## Goal of the exercise
Copy everything in the records from the line that contains "The width and" down to the end of the records, leaving the pictures out of your answer.

--- Start of Records supplied ---

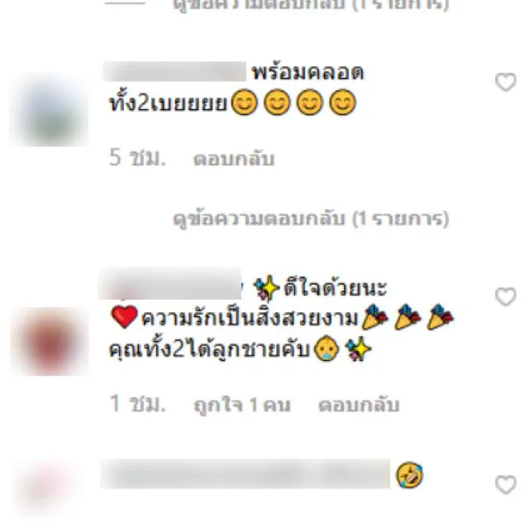Open the reddish avatar of the "ดีใจด้วยนะ" commenter
The image size is (529, 529).
point(50,341)
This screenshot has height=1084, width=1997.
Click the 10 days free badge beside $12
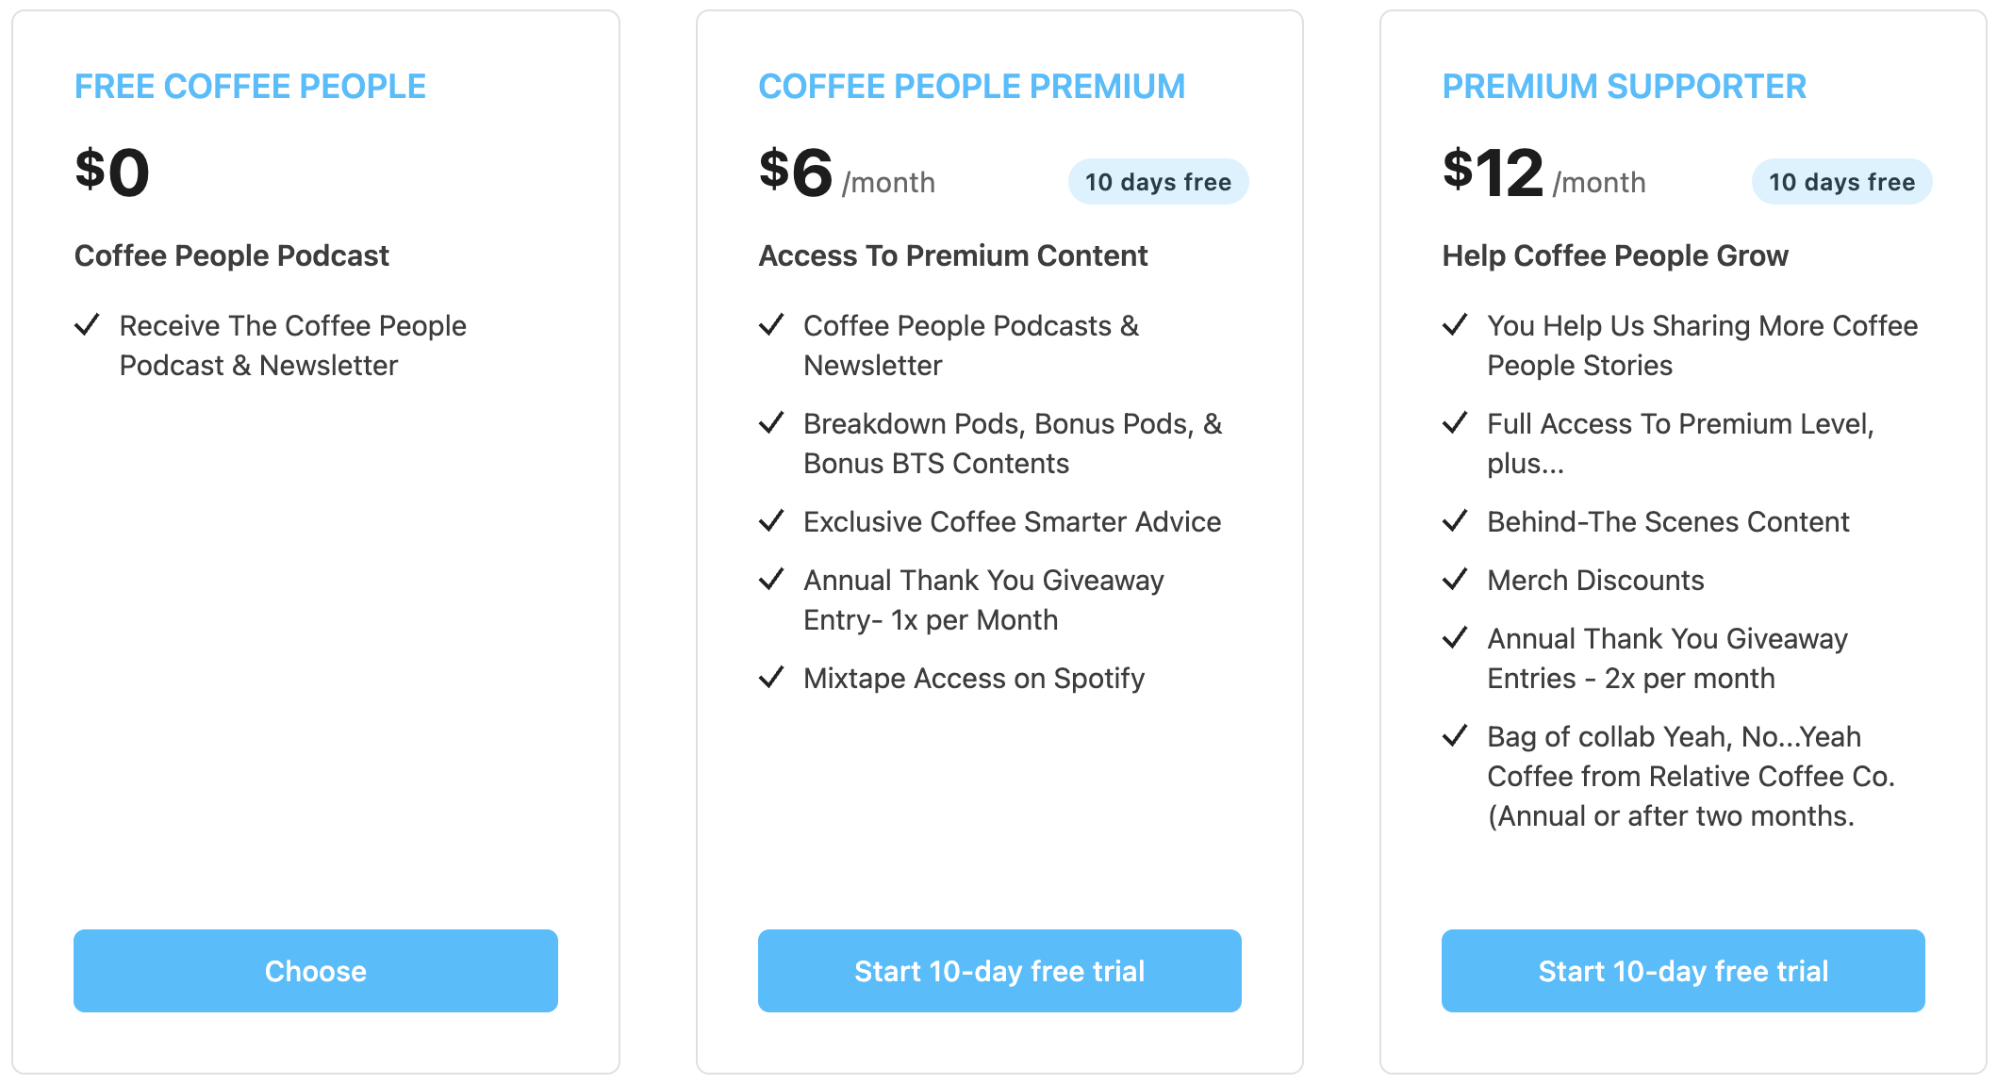coord(1841,182)
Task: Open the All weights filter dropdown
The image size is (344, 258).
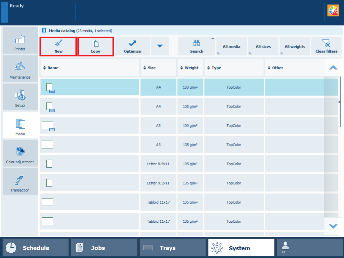Action: 295,46
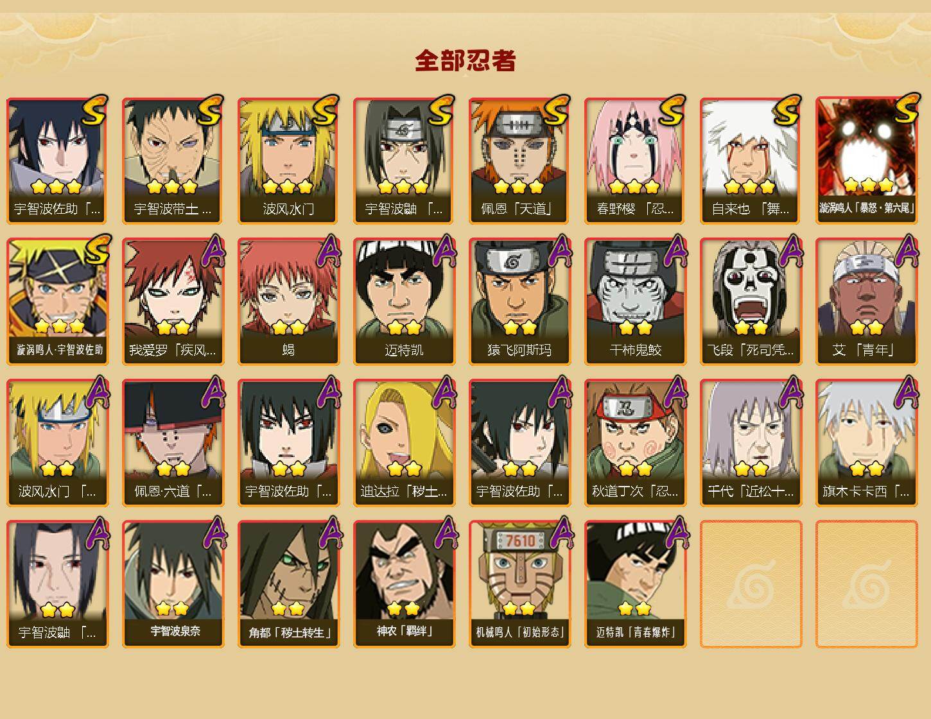Pick the 干柿鬼鲛 character portrait
The image size is (931, 719).
[x=635, y=302]
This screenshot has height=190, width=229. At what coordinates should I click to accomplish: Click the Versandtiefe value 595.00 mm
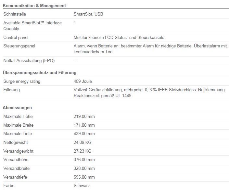(x=84, y=177)
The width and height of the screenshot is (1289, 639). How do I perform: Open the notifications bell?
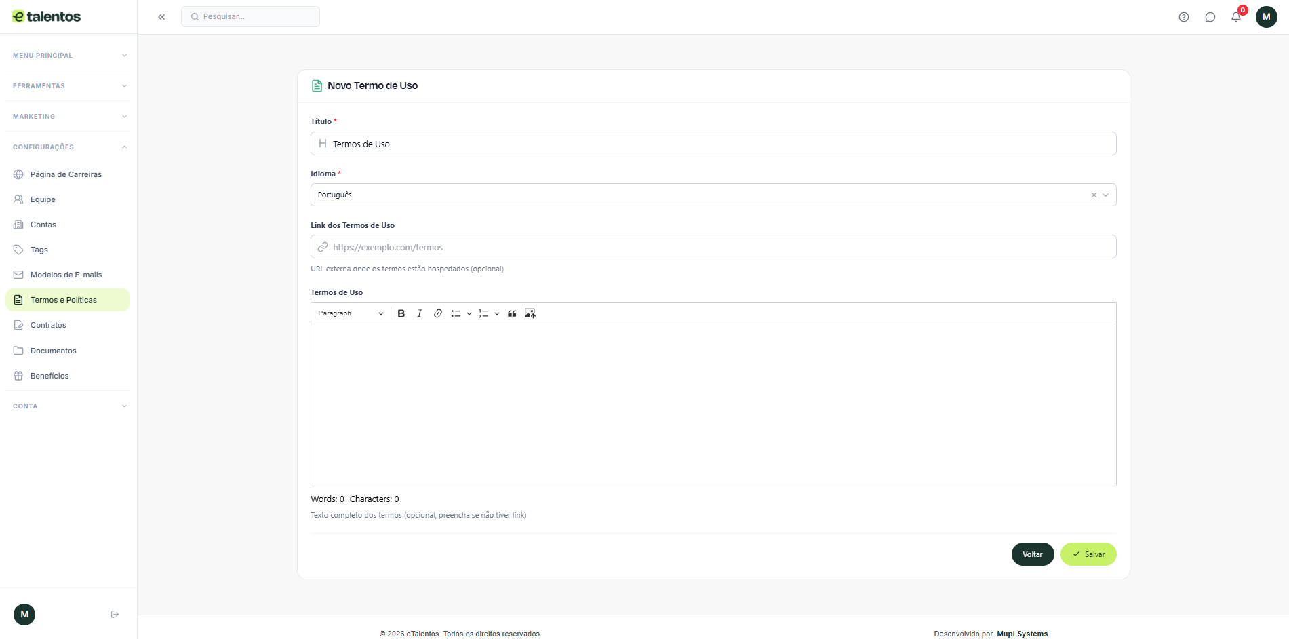1236,17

--- End of Records supplied ---

## Full response
The width and height of the screenshot is (1289, 639). How do I perform: Open the notifications bell?
1236,17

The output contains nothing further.